### PROVIDED MATERIAL
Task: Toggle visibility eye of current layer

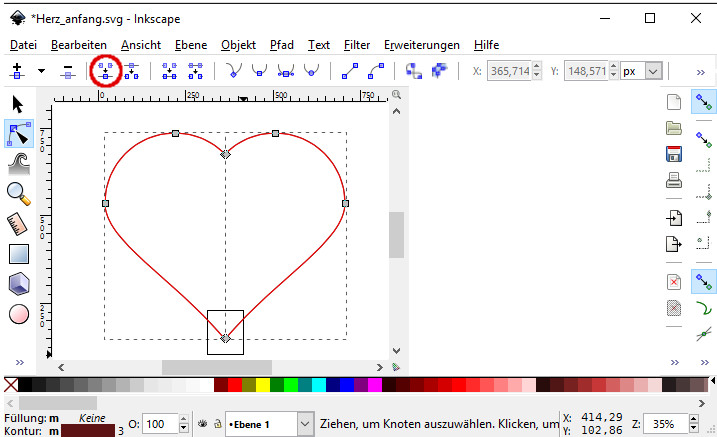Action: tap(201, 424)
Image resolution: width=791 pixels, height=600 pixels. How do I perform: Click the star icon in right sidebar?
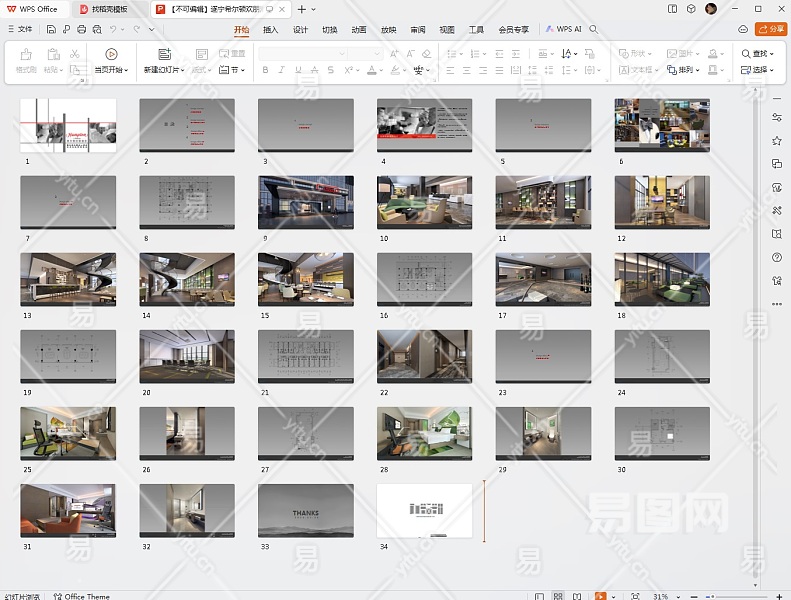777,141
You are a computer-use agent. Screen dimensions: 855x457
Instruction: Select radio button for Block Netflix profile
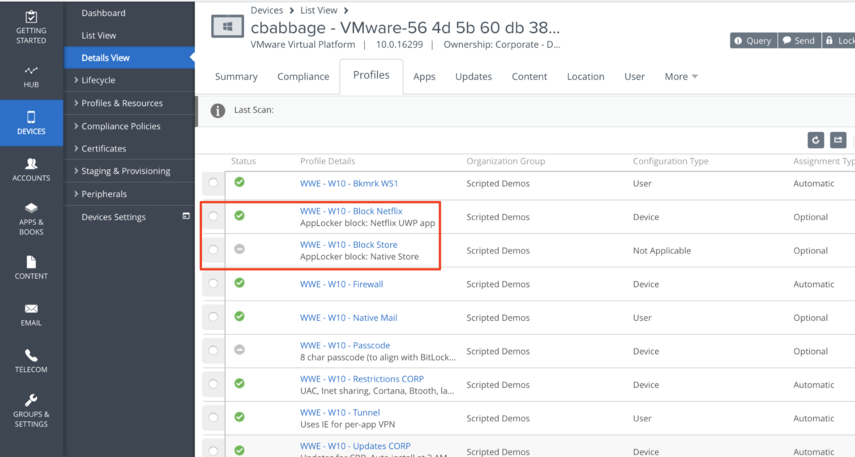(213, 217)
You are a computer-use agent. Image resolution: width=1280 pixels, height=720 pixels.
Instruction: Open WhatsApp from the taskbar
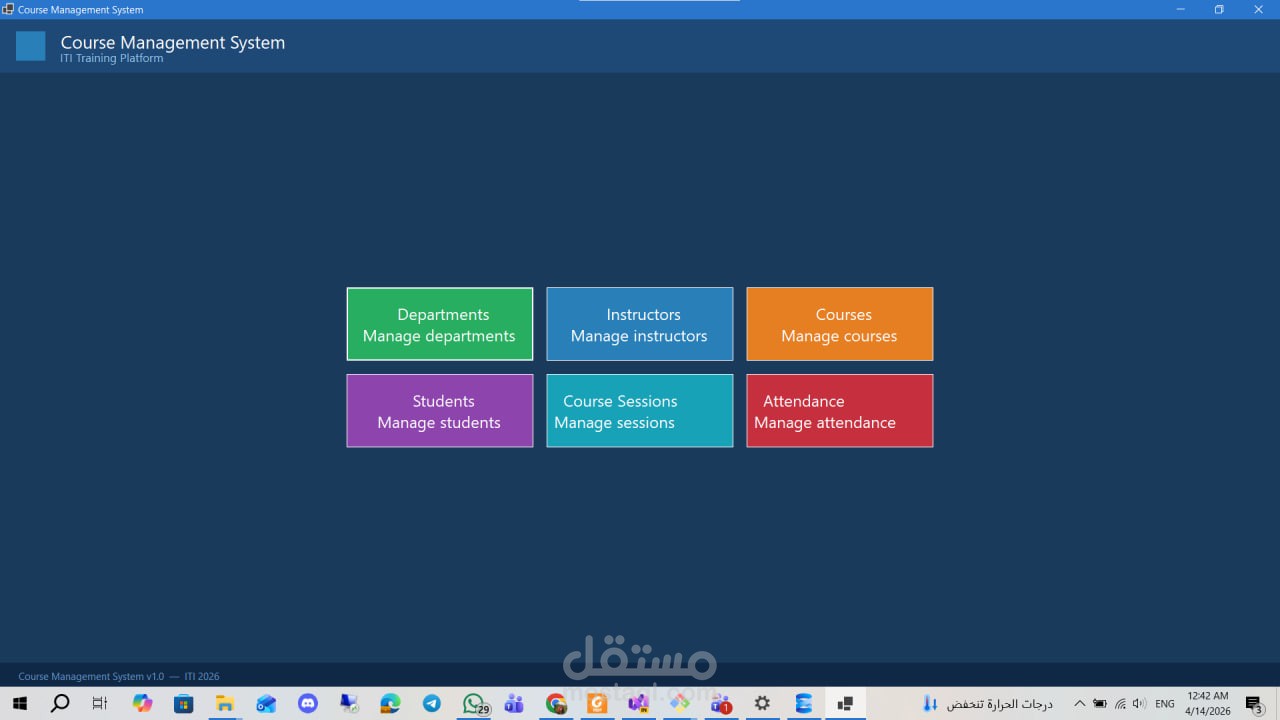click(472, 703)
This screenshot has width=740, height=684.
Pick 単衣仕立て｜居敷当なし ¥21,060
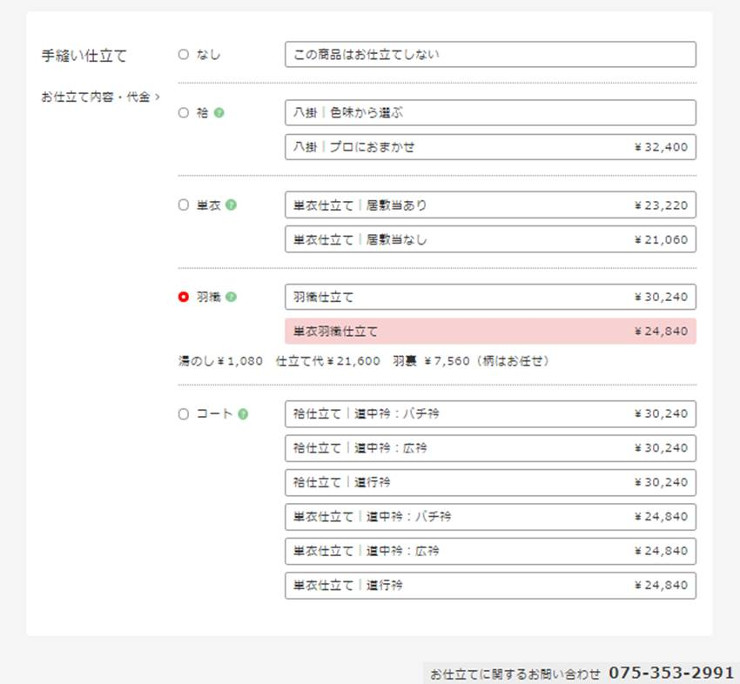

### EXERCISE BRIEF
The records above should be duplicated exactly, with none of their pictures kept.

### TASK SOLUTION
Task: Toggle visibility eye of current layer

Action: tap(201, 424)
Image resolution: width=791 pixels, height=600 pixels. How do I perform: Click the star icon in right sidebar?
777,141
You are a computer-use agent. Screen dimensions: 855x457
Instruction: Select radio button for Block Netflix profile
(213, 217)
You are a computer-use agent. Image resolution: width=1280 pixels, height=720 pixels.
Instruction: Open WhatsApp from the taskbar
click(472, 703)
This screenshot has width=740, height=684.
Pick 単衣仕立て｜居敷当なし ¥21,060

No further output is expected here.